Pauvre Bitos

Un éclair de lumière dans l’âme la plus noire
De
Jean Anouilh
Mise en scène
Thierry Harcourt
Avec
Maxime D’Aboville, Adel Djemai, Francis Lombrail, Adrien Melin, Etienne Ménard, Adina Cartianu, Clara Huet Sybille Montagne
Notre recommandation
5/5

Infos & réservation

Théâtre Hébertot
78 bis Boulevard des Batignolles
75017
Paris
01 43 87 23 23
Du 9 février au 5 mai inclus. Du mercredi au samedi 19h. Matinée le dimanche 17 h 30.

Thème

  • L’époque était sombre, sanglante,  vulgaire : femmes tondues traînées dans les rues, collabos exécutés sur un trottoir après un dernier crachat, tractions avant noires rugissantes criblées de mitraille.
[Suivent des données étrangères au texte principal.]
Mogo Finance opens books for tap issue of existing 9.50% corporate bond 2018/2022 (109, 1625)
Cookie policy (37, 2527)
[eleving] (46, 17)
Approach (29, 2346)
Une page dans notre Histoire: l’épuration en 1945, comme un écho lointain à d’autres événements tragiques, telle la Terreur de 1793… 

  • Porté par un mauvais rêve, Bitos est brinquebalé entre ces deux périodes. Enfant de pauvres devenu substitut du procureur dans une petite ville de province, il  applique la loi avec rigueur : exécution des traîtres à la Patrie… Sans état d’ âme, Bitos agit au nom du Bien. Le  bras de la Justice doit être impitoyable…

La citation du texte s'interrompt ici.